La troisième salle n’avait rien de commun avec la précédente. Dans ce temple rose bonbon, saturé de lumière néon clignotante, des ballons comestibles pendaient au plafond. Plusieurs vasques monumentales distribuaient à volonté des globes terrestres à croquer, saveurs fraise ou chocolat. Des tables offraient quantité de bonbons ronds, moelleux, fondants, croquants, acidulés ou suaves. Il n’y avait qu’à goûter, sans paiement ni restriction. Une piscine à balles multicolores – la Dragibus Pool – avait également été construite, suivant les dernières normes de sécurité en vigueur. Disposés sur l’ensemble des murs, des miroirs déformants démultipliaient l’image de visiteurs apoplectiques et celle, gargantuesque, de l’Orgy Room. Dans le silence du choc, on entendait fuser des exclamations émerveillées. Tous les visiteurs reconnaissaient la beauté incandescente d’un tel lieu, si pop, si décalé. Immédiatement, ils publièrent cette vision divine dans une vidéo à trois-cent-soixante degrés de la pièce. Le commissaire d’exposition, quant à lui, poursuivait son introduction à l’art moderne : « L’Orgy Room a été conçue comme une expérience artistique immersive appelant à faire communier les cinq sens. » Aussitôt, des sprays diffusèrent une odeur sucrée de barbe à papa. Barbapapa lui-même entra dans la salle revêtu d’une moumoute rose. Les enfants hurlèrent et se précipitèrent sur la poire géante pour la caresser. Portée par le générique de la série télévisée, Dora Polic dansait, bientôt accompagnée du commissaire, et tous chantaient en cœur : « Voici venir les Barbapapa ! » La jeune femme tendit les bras vers l’un des globes, ouvrit grand la bouche et la plongea dans la pâte collante. Elle avança vers les visiteurs, le sourire noir de chocolat, et s’exclama : « Go, it’s so good ! » Alors tous se jetèrent sur les tables, les globes ou dans la piscine, le corps dirigé par leur téléphone, porté à bout de bras. Le film de leur bonheur les rendait parfaitement heureux. Lorsqu’il n’y eut plus rien à manger, l’ambiance générale se calma. Quelques enfants se plaignirent d’avoir mal au ventre et les mères se désespèrent de leurs vêtements crottés. On jugea bon de ralentir le rythme de la visite en accordant un rapide temps libre. Le commissaire indiqua la direction des toilettes et l’heure du prochain rendez-vous.

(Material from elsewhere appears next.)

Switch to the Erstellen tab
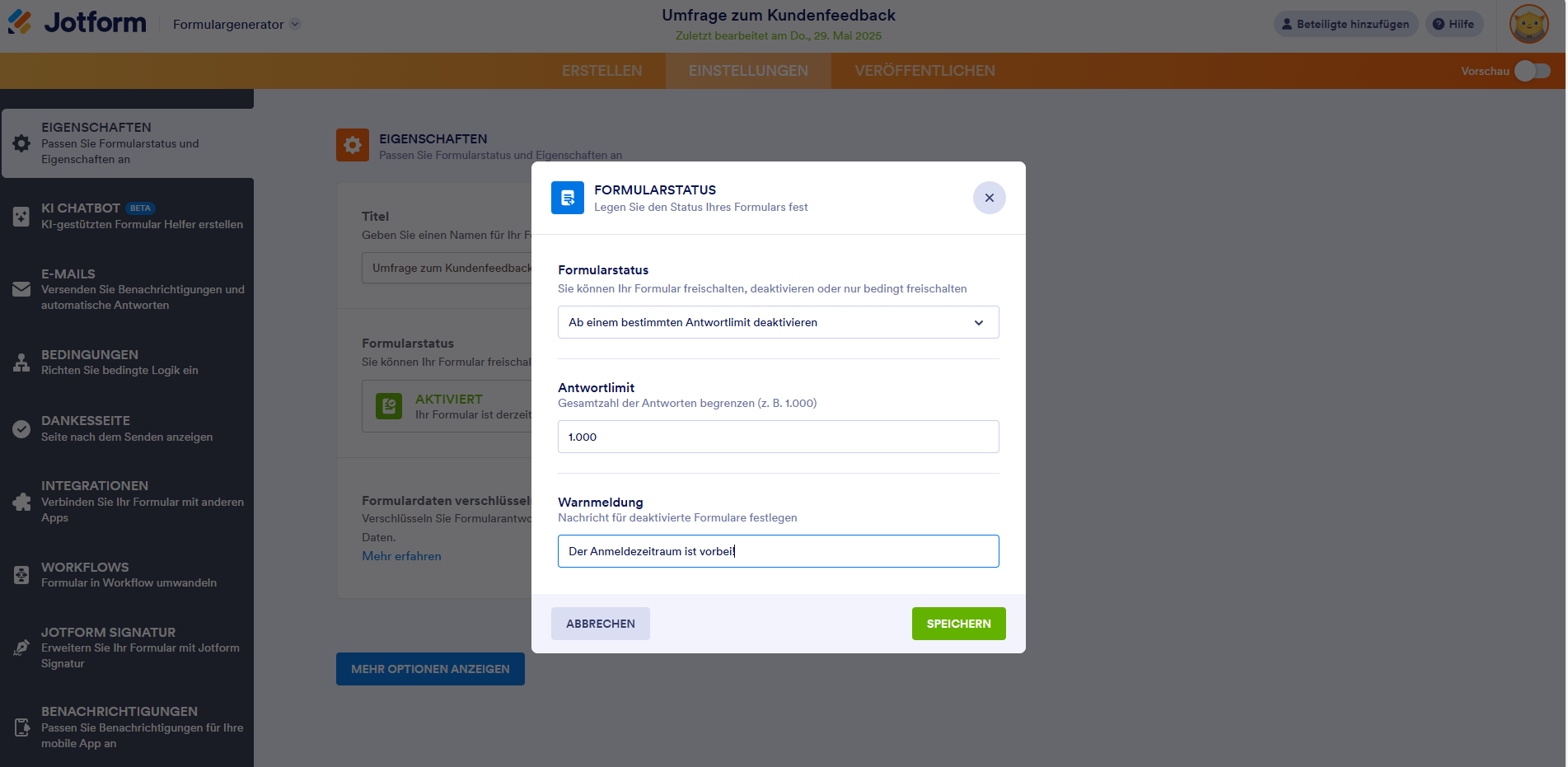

Le vaste couloir qui menait aux toilettes avait lui aussi fait l’objet d’un traitement artistique. Sur quarante mètres de long, trois mètres de large et six mètres de haut, le LEAPTube Experience Show, se comptait parmi les plus grands kaléidoscopes de la planète. Le groupe de visiteurs se transforma soudainement en un essaim humain perdu au milieu d’un décor psychédélique. Il y avait jusqu’à douze Dora Polic ! Les visiteurs s’y promenèrent, prenant le temps de chercher leurs reflets, immortalisant le pouvoir nouveau d’être un et plusieurs à la fois. Au fond du tube se dessinaient la file d’attente des toilettes et, à leur entrée, le kiosque à souvenirs ; des kaléidoscopes miniatures. La mère en offrit un à son garçon dont la retenue des besoins l’impatientait. Un quart d’heure plus tard, enfin soulagés, ils découvrirent un attroupement inhabituel au milieu du tube. Les visiteurs photographiaient ébahis le spectacle d’une œuvre d’art inédite. La mère et son enfant s’approchèrent. Au cœur de la foule réunie en cercle, un jouet, une balle en plastique, reposait au sol, démultipliant à l’infini son reflet. La silhouette allongée de Spider-Man glissait d’un plafond à l’autre. L’homme araignée s’agrippait à toutes les parois. Certains avertis lisaient dans cette performance une référence subtile à l’univers artistique des Marvel Comics. Le garçon s’approcha davantage. Puis, un cri hystérique résonna dans le tube. C’était celui du même garçon, heureux d’avoir retrouvé sa balle.